• **Objectives**:
(A) In the i40e meta data patch thread, what problem does the tester report after applying the patch?
(B) Pick up the i40e meta data patch thread where it stops and keep writing it.

==== Provided text ====

[Intel-wired-lan] [PATCH net-next] bpf, i40e: add meta data support

Alexander Duyck alexander.duyck at gmail.com
Tue Jun 19 21:17:00 UTC 2018


I thought we knew this patch had an issue. I thought there was an
update for it wasn't there?

I called out the line below. Basically we are just supposed to be
reporting I40E_SKB_PAD, but it was being doubled because that is also
the value represented by xdp->data - xdp->data_hard_start

- Alex

On Tue, Jun 19, 2018 at 11:56 AM, Bowers, AndrewX
<andrewx.bowers at intel.com> wrote:
> This patch is breaking ping, with the patch applied the ICMP packets are arriving corrupted on the receiving end. Reverting the patch fixes the problem. Pcap file attached.
>
> --Andrew
>
>
>> -----Original Message-----
>> From: Intel-wired-lan [mailto:intel-wired-lan-bounces at osuosl.org] On
>> Behalf Of Daniel Borkmann
>> Sent: Monday, May 28, 2018 2:07 AM
>> To: Kirsher, Jeffrey T <jeffrey.t.kirsher at intel.com>
>> Cc: intel-wired-lan at lists.osuosl.org; daniel at iogearbox.net
>> Subject: [Intel-wired-lan] [PATCH net-next] bpf, i40e: add meta data support
>>
>> Add support for XDP meta data when using build skb variant of the i40e
>> driver. Implementation is analogous to the existing ixgbe and ixgbevf support
>> for meta data from 366a88fe2f40 ("bpf,
>> ixgbe: add meta data support") and be8333322eff ("ixgbevf: Add support for
>> meta data"). With the build skb variant we get
>> 192 bytes of extra headroom which can be used for encaps or meta data.
>>
>> Signed-off-by: Daniel Borkmann <daniel at iogearbox.net>
>> Acked-by: John Fastabend <john.fastabend at gmail.com>
>> Tested-by: John Fastabend <john.fastabend at gmail.com>
>> ---
>>  drivers/net/ethernet/intel/i40e/i40e_txrx.c | 39
>> +++++++++++++++++++++++------
>>  1 file changed, 31 insertions(+), 8 deletions(-)
>>
>> diff --git a/drivers/net/ethernet/intel/i40e/i40e_txrx.c
>> b/drivers/net/ethernet/intel/i40e/i40e_txrx.c
>> index 9b698c5..eee6e91 100644
>> --- a/drivers/net/ethernet/intel/i40e/i40e_txrx.c
>> +++ b/drivers/net/ethernet/intel/i40e/i40e_txrx.c
>> @@ -2032,6 +2032,21 @@ static struct sk_buff *i40e_construct_skb(struct
>> i40e_ring *rx_ring,  #if L1_CACHE_BYTES < 128
>>       prefetch(xdp->data + L1_CACHE_BYTES);
>>  #endif
>> +     /* Note, we get here by enabling legacy-rx via:
>> +      *
>> +      *    ethtool --set-priv-flags <dev> legacy-rx on
>> +      *
>> +      * In this mode, we currently get 0 extra XDP headroom as
>> +      * opposed to having legacy-rx off, where we process XDP
>> +      * packets going to stack via i40e_build_skb(). The latter
>> +      * provides us currently with 192 bytes of headroom.

==== Given material ====

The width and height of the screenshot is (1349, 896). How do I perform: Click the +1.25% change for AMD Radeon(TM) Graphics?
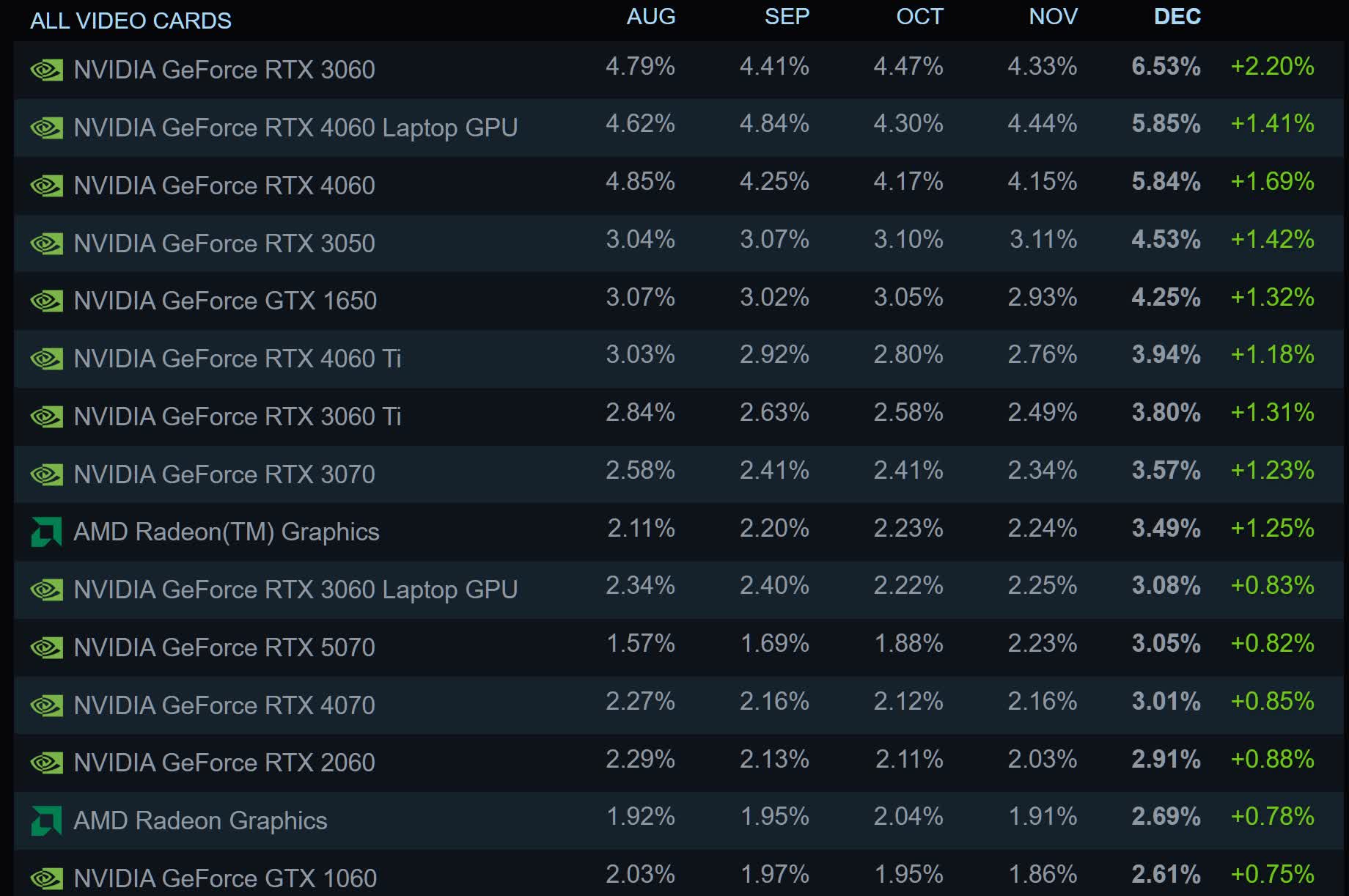[1272, 529]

====

• **Task-by-task answers**:
(A) Ping breaks: the ICMP packets arrive corrupted on the receiving end.

(B)
>> +      *
>> +      * For i40e_construct_skb() mode it means that the
>> +      * xdp->data_meta will always point to xdp->data, since
>> +      * the helper cannot expand the head. Should this ever
>> +      * change in future for legacy-rx mode on, then lets also
>> +      * add xdp->data_meta handling here.
>> +      */
>>
>>       /* allocate a skb to store the frags */
>>       skb = __napi_alloc_skb(&rx_ring->q_vector->napi,
>> @@ -2083,19 +2098,25 @@ static struct sk_buff *i40e_build_skb(struct
>> i40e_ring *rx_ring,
>>                                     struct i40e_rx_buffer *rx_buffer,
>>                                     struct xdp_buff *xdp)
>>  {
>> -     unsigned int size = xdp->data_end - xdp->data;
>> +     unsigned int metasize = xdp->data - xdp->data_meta;
>>  #if (PAGE_SIZE < 8192)
>>       unsigned int truesize = i40e_rx_pg_size(rx_ring) / 2;  #else
>>       unsigned int truesize = SKB_DATA_ALIGN(sizeof(struct
>> skb_shared_info)) +
>> -                             SKB_DATA_ALIGN(I40E_SKB_PAD + size);
>> +                             SKB_DATA_ALIGN(I40E_SKB_PAD +
>> +                                            (xdp->data_end -
>> +                                             xdp->data_hard_start));
>>  #endif
>>       struct sk_buff *skb;
>>
>> -     /* prefetch first cache line of first page */
>> -     prefetch(xdp->data);
>> +     /* Prefetch first cache line of first page. If xdp->data_meta
>> +      * is unused, this points extactly as xdp->data, otherwise we
>> +      * likely have a consumer accessing first few bytes of meta
>> +      * data, and then actual data.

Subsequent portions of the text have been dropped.